Le but du côté noir est de ne laisser passer aucune lumière à travers le plastique, ce qui garantit que votre cycle d’obscurité reste sombre. Le côté blanc est réfléchissant à 75-90%. Choisissez une épaisseur de poly de 240 microns minimum pour un blocage maximum de la lumière et une durabilité maximale.

Si ce plastique est placé trop près de la lumière, vous le ferez évidemment fondre, alors faites attention … Le plastique ne crée pas de points chauds. La bâche peut être fixée aux murs à l’aide de clous de charpentier, de colle à ruban adhésif ou d’autres moyens similaires. Nous conseillons de l’agrafer à travers des rondelles de caoutchouc (de chambre à air par exemple).

Couvertures de survie

Il s’agit de couvertures en polyester ultra-minces vendues dans la plupart des magasins de camping. Elles sont constituées d’une seule couche de film polyester recouverte d’une couche d’aluminium déposée à la vapeur. On la trouve dans la plupart des trousses de secours.

Elle n’est pas très efficace pour réfléchir la lumière car elle est très fine. En la tenant entre vous et une source de lumière, on remarque de nombreux petits trous à l’intersection des plis et la couverture entière est translucide pour commencer, ce qui, ajouté aux nombreux plis qu’elle contient lorsque vous l’achetez, lui enlève une grande partie de sa réflectivité. Elle est aussi très facilement plissée, ce qui diminue également sa capacité à réfléchir la lumière. Et bien qu’elle réfléchisse près de 90 % de l’énergie thermique rayonnante, elle ne peut réfléchir qu’environ 60 % de la lumière.

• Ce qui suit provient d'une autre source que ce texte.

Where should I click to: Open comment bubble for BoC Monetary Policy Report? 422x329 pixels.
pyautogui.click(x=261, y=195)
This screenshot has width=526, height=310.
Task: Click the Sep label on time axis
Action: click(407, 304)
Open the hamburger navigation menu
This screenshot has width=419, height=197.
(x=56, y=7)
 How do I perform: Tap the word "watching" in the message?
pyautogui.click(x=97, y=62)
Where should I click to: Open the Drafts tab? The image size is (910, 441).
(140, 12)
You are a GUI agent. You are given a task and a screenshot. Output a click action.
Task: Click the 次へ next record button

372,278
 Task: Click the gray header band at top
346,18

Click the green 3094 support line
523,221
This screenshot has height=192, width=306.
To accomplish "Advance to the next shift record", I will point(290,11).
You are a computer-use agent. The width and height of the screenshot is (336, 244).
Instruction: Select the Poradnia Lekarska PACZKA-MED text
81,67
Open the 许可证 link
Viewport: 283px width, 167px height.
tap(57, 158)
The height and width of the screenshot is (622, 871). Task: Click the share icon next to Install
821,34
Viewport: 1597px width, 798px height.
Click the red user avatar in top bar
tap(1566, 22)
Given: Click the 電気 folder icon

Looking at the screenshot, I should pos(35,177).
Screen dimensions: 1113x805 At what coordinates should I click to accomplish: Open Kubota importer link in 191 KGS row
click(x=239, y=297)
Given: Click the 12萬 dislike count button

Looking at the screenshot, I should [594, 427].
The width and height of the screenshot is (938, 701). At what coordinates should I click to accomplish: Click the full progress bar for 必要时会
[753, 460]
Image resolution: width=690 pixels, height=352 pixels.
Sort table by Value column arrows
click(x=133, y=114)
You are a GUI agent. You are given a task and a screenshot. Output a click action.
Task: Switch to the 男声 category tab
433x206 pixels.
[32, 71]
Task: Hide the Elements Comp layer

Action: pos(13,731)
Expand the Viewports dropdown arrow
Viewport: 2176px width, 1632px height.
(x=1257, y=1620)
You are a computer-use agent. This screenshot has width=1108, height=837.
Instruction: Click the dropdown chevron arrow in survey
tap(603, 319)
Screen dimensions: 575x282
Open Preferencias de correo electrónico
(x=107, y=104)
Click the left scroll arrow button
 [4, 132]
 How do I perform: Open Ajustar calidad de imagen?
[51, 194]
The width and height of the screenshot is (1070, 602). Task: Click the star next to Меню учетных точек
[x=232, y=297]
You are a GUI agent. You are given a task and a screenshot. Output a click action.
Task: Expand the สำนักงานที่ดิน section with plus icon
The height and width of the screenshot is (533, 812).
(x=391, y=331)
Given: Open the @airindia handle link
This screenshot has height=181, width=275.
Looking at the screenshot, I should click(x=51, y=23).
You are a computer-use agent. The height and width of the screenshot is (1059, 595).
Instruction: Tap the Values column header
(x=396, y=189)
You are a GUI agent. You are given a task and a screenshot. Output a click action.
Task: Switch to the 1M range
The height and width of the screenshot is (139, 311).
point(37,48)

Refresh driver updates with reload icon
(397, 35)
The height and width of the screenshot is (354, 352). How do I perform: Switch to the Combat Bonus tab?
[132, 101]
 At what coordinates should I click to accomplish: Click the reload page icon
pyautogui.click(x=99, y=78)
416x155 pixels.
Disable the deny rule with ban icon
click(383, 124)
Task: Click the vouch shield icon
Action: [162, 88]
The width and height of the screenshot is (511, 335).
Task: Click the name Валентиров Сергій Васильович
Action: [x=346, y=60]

Le plus grand avantage de l’utilisation de ce type de matériau est qu’il est très bon marché et donc facilement remplaçable. Les couvertures d’urgence peuvent créer des points chauds si elles ne sont pas fixées au ras du mur. Il est donc important qu’il n’y ait pas d’espace d’air entre elles et le mur qui les supporte. La façon la plus simple de les fixer est d’utiliser du ruban adhésif (il est recommandé d’utiliser du ruban en aluminium ou en métal), car il se déchire très facilement une fois coupé ou percé.

Papier aluminium

Le papier aluminium n’est pas réfléchissant à plus de 55 %. Si vous l’utilisez, assurez-vous que le côté mat est bien celui qui réfléchit la lumière. Lorsqu’elle se froisse, la réflectivité de la feuille d’aluminium est encore plus faible (environ 35 %). Elle est également très dangereuse à utiliser car elle crée facilement des points chauds, est électriquement conductrice et présente un risque d’incendie lorsqu’elle est en contact étroit avec un éclairage à décharge à haute intensité. Sa fixation aux murs est pénible et le meilleur moyen est généralement d’utiliser du ruban d’aluminium ou de la colle. Cette méthode ne devrait être utilisée qu’en dernier recours, et même dans ce cas, son utilité est discutable.